Qué diferencia hay entre ADR y acciones
Los ADRs se diferencian de las acciones directas en que representan un título que representa un número determinado de acciones de la empresa emisora, mientras que las acciones son el título real de propiedad sobre una parte de la empresa. En este sentido, los ADRs tienen la ventaja de que ofrecen una forma más sencilla de invertir en empresas extranjeras, sin tener que lidiar con las complejidades de las transacciones internacionales.
Sin embargo, los ADRs también tienen algunos inconvenientes. Por ejemplo, pueden tener una mayor volatilidad que las acciones directas, ya que su precio se ve afectado por la fluctuación del tipo de cambio entre el dólar americano y la moneda local. Además, los ADRs pueden tener comisiones de compraventa más altas que las acciones directas.
Para elegir entre ADRs o acciones directas, tener en cuenta las necesidades y objetivos de inversión individuales. Si bien los ADRs pueden ser una opción más conveniente para algunos inversores, las acciones directas pueden ser más apropiadas para otros.
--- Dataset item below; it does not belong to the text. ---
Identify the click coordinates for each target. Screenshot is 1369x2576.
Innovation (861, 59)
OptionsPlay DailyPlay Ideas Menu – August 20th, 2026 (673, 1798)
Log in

Es importante considerar todos los factores relevantes antes de tomar una decisión de inversión.
Beneficios de invertir en ADRs
Los ADRs ofrecen varios beneficios a los inversores, entre ellos:
- Facilidad de acceso: Permiten a los inversores acceder a empresas extranjeras sin tener que lidiar con las complejidades de las transacciones internacionales.
- Liquidez: Los ADRs son más líquidos que las acciones directas, lo que facilita su compra y venta.
- Diversificación: Los ADRs permiten a los inversores diversificar sus carteras de inversión incluyendo acciones de empresas extranjeras.
- Transparencia: Los ADRs están regulados por la Securities and Exchange Commission (SEC), lo que garantiza la transparencia y la seguridad de la inversión.
Riesgos de invertir en ADRs
Los ADRs también presentan algunos riesgos, entre ellos:
- Fluctuación del tipo de cambio: El valor de los ADRs puede verse afectado por la fluctuación del tipo de cambio entre el dólar americano y la moneda local.
- Comisiones de compraventa: Los ADRs pueden tener comisiones de compraventa más altas que las acciones directas.
- Riesgo político: El riesgo político de los países donde se encuentran las empresas emisoras puede afectar el valor de los ADRs.
Conclusión
Los ADRs son una herramienta de inversión útil para aquellos que buscan diversificar sus carteras y acceder a empresas extranjeras. Sin embargo, es importante considerar los riesgos y beneficios antes de invertir en ADRs.
Recuerda que esta información es solo para fines educativos y no debe considerarse como asesoramiento financiero. Siempre es mejor consultar con un asesor financiero antes de tomar decisiones de inversión.